__Problem__:
Pictures stay out of the output. Return exactly the lines below from the one with "Instruction: Open the Zubehör tab" down to the one with "Go to first", both included, and nothing more.

--------------------------------------------------

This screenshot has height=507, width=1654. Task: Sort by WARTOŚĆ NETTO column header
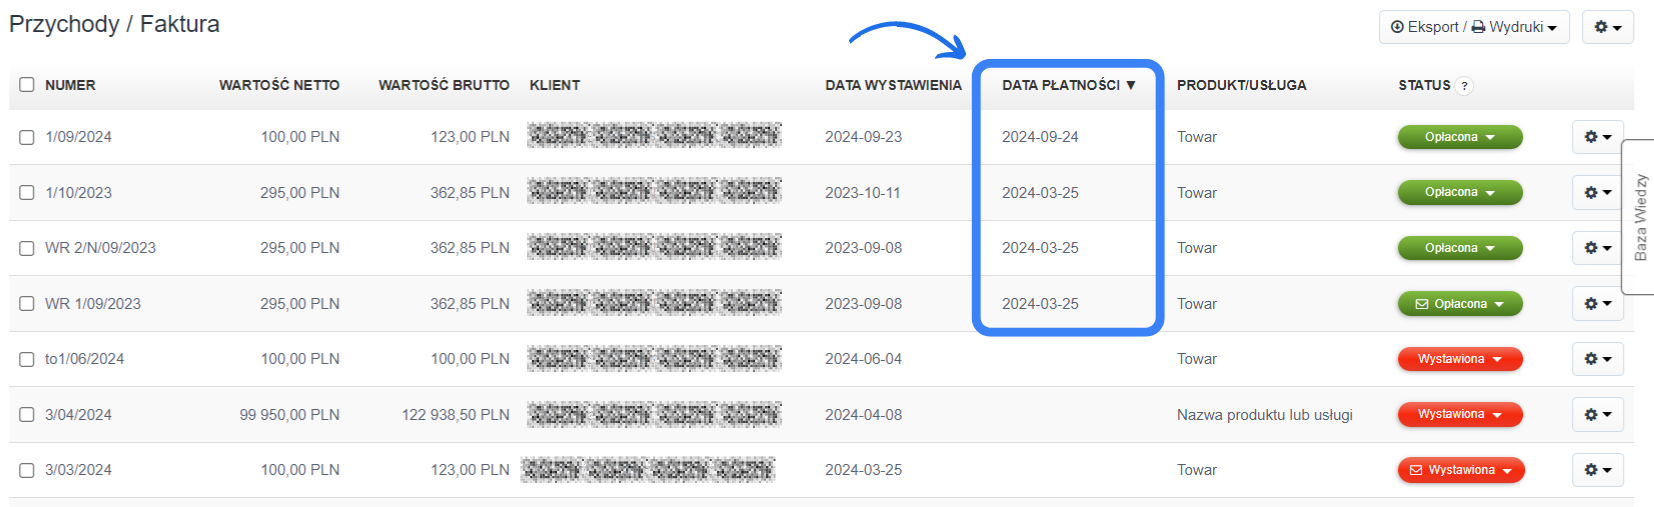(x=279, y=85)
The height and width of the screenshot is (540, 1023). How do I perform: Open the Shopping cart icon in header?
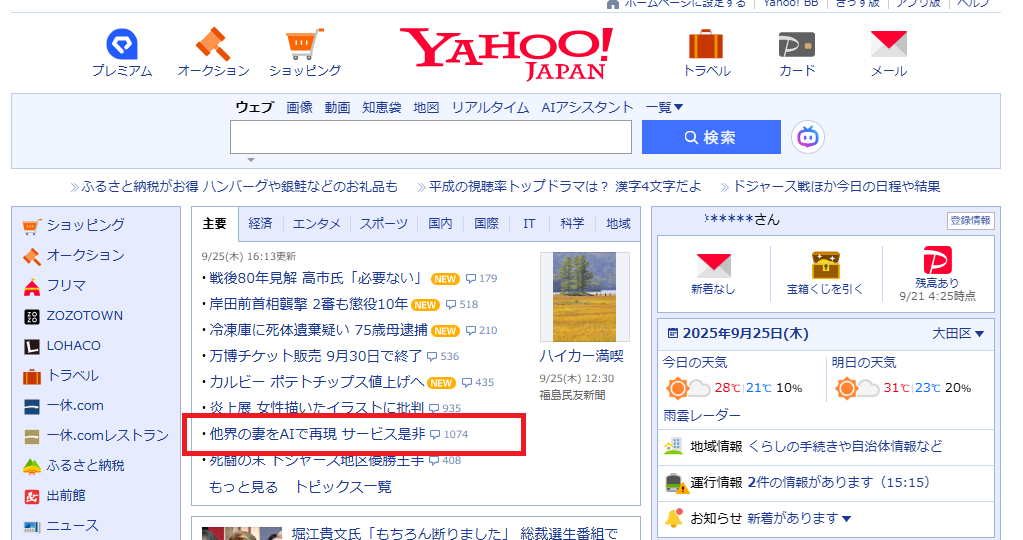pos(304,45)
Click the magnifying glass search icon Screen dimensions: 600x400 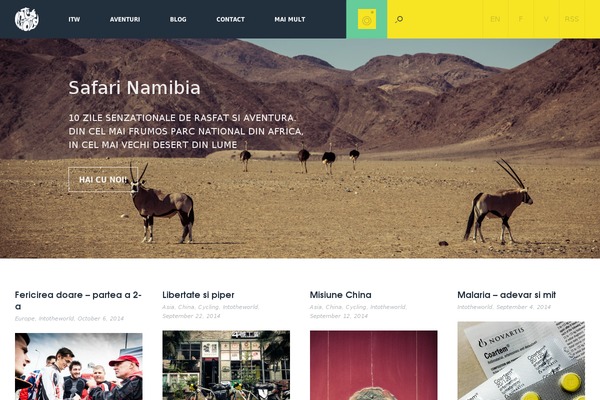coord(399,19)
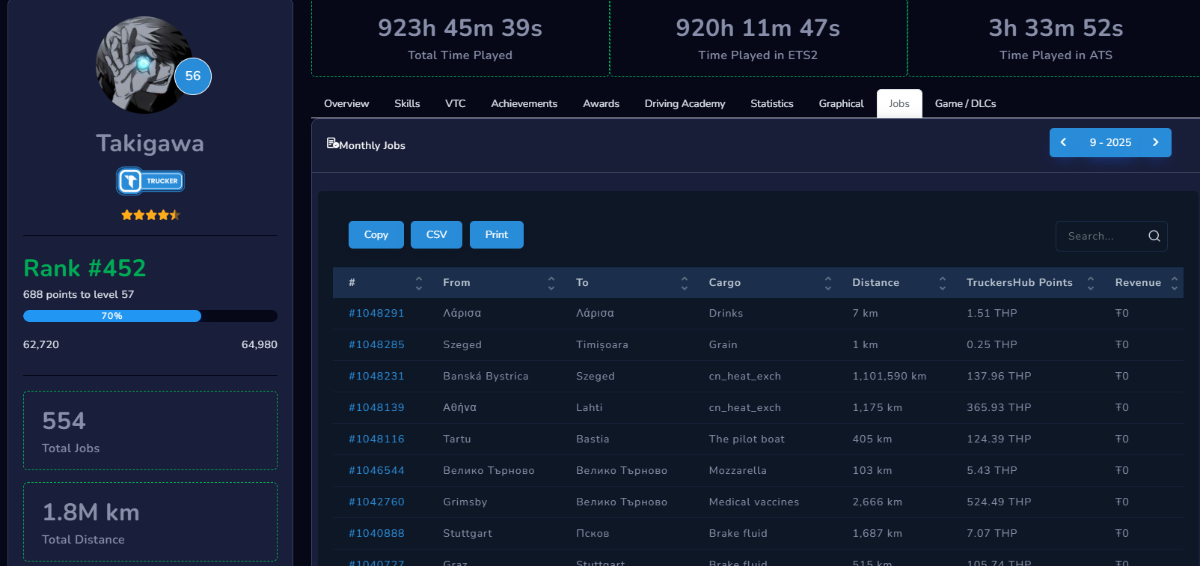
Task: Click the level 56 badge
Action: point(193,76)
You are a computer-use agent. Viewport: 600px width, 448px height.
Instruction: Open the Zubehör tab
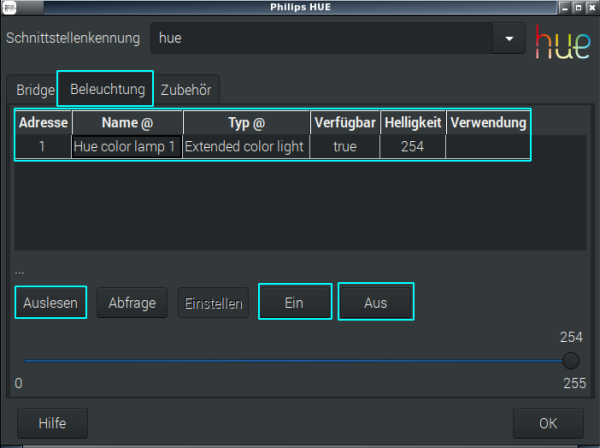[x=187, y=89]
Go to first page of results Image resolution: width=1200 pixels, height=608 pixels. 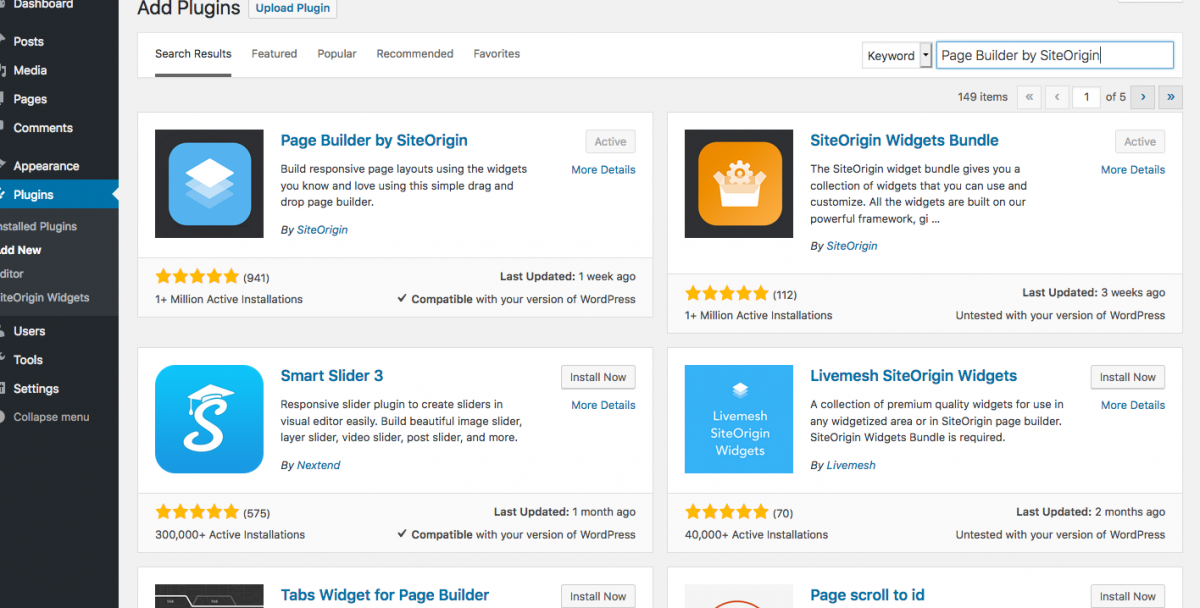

--------------------------------------------------

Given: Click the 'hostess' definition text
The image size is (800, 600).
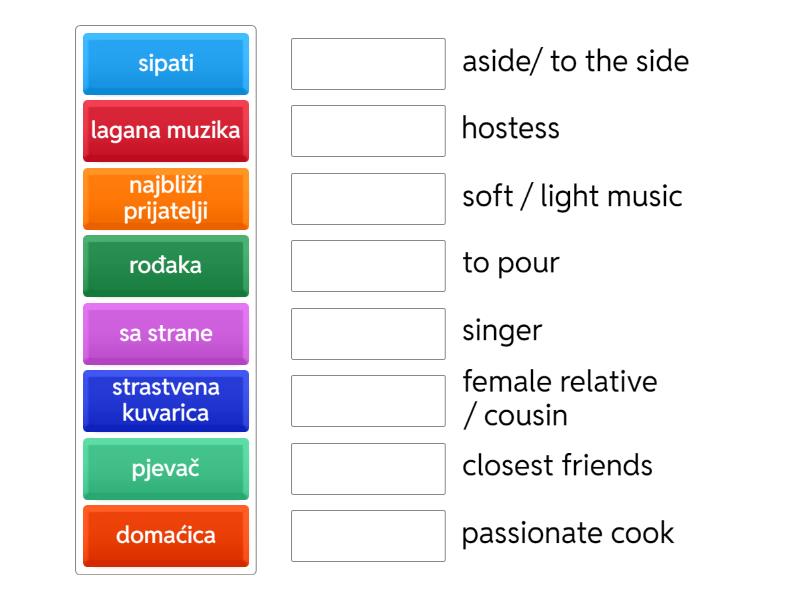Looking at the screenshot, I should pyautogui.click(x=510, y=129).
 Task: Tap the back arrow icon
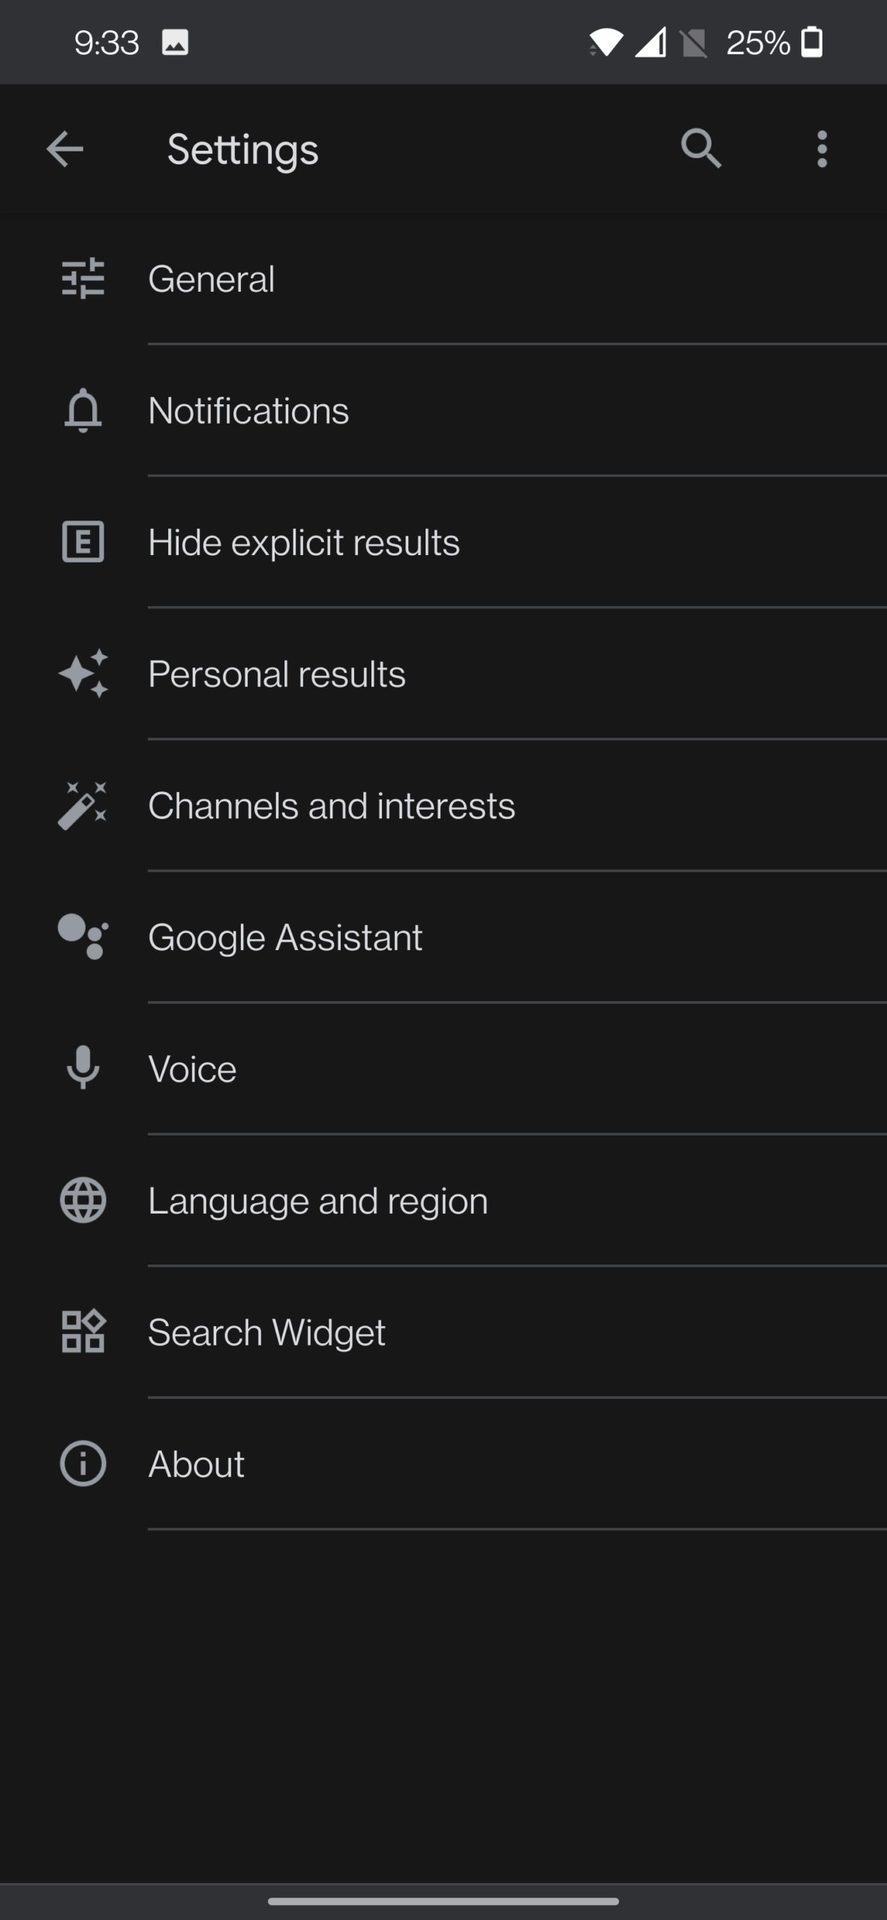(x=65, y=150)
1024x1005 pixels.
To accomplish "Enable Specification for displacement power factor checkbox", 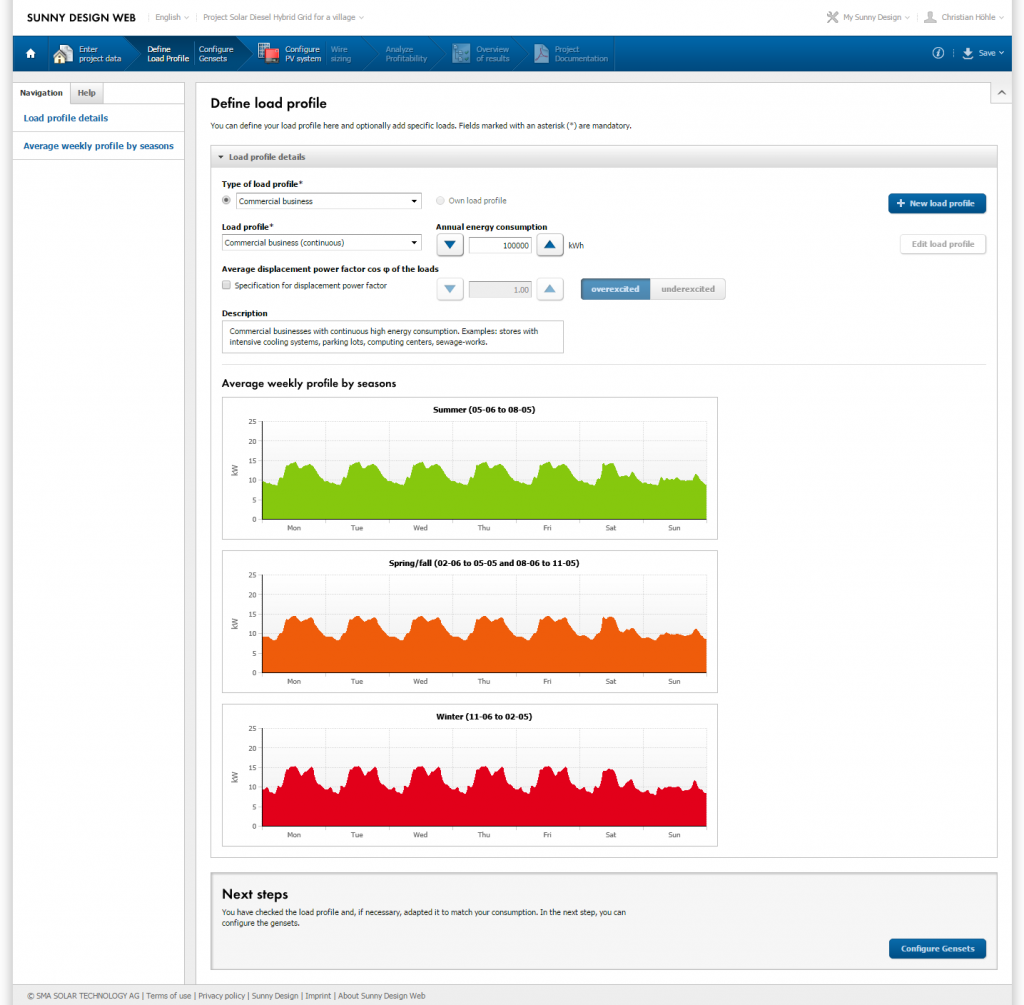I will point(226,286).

--------------------------------------------------

__Expected output__:
Instruction: Open the Zubehör tab
[x=187, y=89]
Go to first page of results Image resolution: width=1200 pixels, height=608 pixels. 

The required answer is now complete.